Leben mit Behinderung: Der blinde Fleck

Menschen mit Assistenzhund haben im Alltag jede Menge Probleme, denn nicht überall dürfen ihre Tiere rein. Nun soll ein Gesetz helfen.

Eine junge Frau sitzt neben ihrem Assistenzhund, einem schwarzen Labrador

Teurer Freund: Katharina und ihr Hund Buddy Foto: Assistenz- und Servicehunde in Bayern e.V.

BERLIN taz | Treffen sich ein Blinder, ein Traumatisierter und eine Epileptikerin mit ihren Assistenzhunden zum Einkaufen. Sagt das Supermarktpersonal: Ihr dürft hier nicht rein. Ein fiktives Szenario – aber eines, das genauso eintreten könnte.

Denn bis heute gibt es in Deutschland kein Gesetz, das den Zutritt für Assistenzhunde an Orten regelt, wo Hunde generell nicht zugelassen sind: Lebensmittelläden, Krankenhäuser oder Arztpraxen etwa. Im Alltag entstehen so vielfach Probleme: Das Personal der Einrichtungen ist nicht instruiert, wie mit den Assistenzhunden umzugehen ist, andere Kund*innen oder Patient*innen ekeln oder fürchten sich, manche fühlen sich ungleich behandelt, weil ihre Hunde draußen bleiben müssen. Und das ist nicht das einzige Problem.

„Ich glaube, jeder Assistenzhundehalter ist schon mal irgendwo rausgeflogen“, sagt Hannah Reuter. Die Sprachwissenschaftlerin aus Berlin ist blind, seit ihrem 18. Lebensjahr hat sie einen Assistenzhund. Ohne dessen Begleitung, vor allem am Anfang, als sie ihn bekam, wäre sie heute kaum so selbstständig, glaubt die 36-Jährige. „Gerade nach den Irrungen und Wirrungen der Pubertät war das eine zusätzliche Sicherheit. Ich habe mich mit dem Hund Sachen getraut, die ich mich sonst nicht getraut hätte.“ Etwa für ein Praktikum ein halbes Jahr nach Litauen zu ziehen.

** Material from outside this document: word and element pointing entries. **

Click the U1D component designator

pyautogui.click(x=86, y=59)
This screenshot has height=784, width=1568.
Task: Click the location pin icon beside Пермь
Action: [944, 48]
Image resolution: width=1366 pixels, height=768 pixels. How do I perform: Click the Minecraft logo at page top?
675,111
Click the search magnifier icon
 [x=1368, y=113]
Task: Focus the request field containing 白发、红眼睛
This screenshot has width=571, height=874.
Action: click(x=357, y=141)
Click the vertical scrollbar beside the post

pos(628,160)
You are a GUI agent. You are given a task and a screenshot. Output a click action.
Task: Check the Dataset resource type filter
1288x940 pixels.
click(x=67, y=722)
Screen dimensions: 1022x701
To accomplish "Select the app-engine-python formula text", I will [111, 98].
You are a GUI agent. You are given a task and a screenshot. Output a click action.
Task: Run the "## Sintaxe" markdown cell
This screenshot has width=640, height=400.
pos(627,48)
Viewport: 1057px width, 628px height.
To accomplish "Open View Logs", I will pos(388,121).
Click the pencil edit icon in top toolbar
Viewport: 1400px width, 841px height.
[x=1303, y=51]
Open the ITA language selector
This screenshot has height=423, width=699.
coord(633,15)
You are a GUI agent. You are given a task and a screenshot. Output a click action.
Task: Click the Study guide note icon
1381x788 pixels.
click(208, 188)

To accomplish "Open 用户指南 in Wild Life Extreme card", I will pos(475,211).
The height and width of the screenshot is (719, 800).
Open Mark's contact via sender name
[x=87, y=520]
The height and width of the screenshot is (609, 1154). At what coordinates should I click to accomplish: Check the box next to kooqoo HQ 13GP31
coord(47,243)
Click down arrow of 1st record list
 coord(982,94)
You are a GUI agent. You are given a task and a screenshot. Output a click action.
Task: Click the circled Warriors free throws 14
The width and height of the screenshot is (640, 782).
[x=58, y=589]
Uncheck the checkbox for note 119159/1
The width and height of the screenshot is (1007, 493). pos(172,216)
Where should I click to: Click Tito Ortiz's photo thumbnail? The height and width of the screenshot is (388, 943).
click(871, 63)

Hannah Reuter wollte eigentlich schon ab 14 Jahren einen Assistenzhund haben – die Krankenkasse zahlte aber erst ab der Volljährigkeit. Immerhin: Blindenführhunde sind eine Kassenleistung. Andere Arten von Assistenzhunden sind dagegen noch nicht gleichgestellt: Ihre Halter*innen müssen sich um Ausbildung und Finanzierung selbst kümmern.

Die Hunde sind teuer

Aber es kommt etwas in Bewegung. Gerade erst lud das Bundesministerium für Arbeit und Soziales Betroffene und Initiativen ein, um Ziele für einen Gesetzentwurf zu formulieren. Dazu zählen neben den Zutrittsrechten auch die Finanzierung und eine Institutionalisierung der Ausbildung. Die kostet bis zu 25.000 Euro. Für Betroffene wie Epileptiker*innen, Traumatisierte oder Mobilitätseingeschränkte bedeutet das: Sie müssen bislang auf Spenden hoffen oder einfach finanziell gut dastehen.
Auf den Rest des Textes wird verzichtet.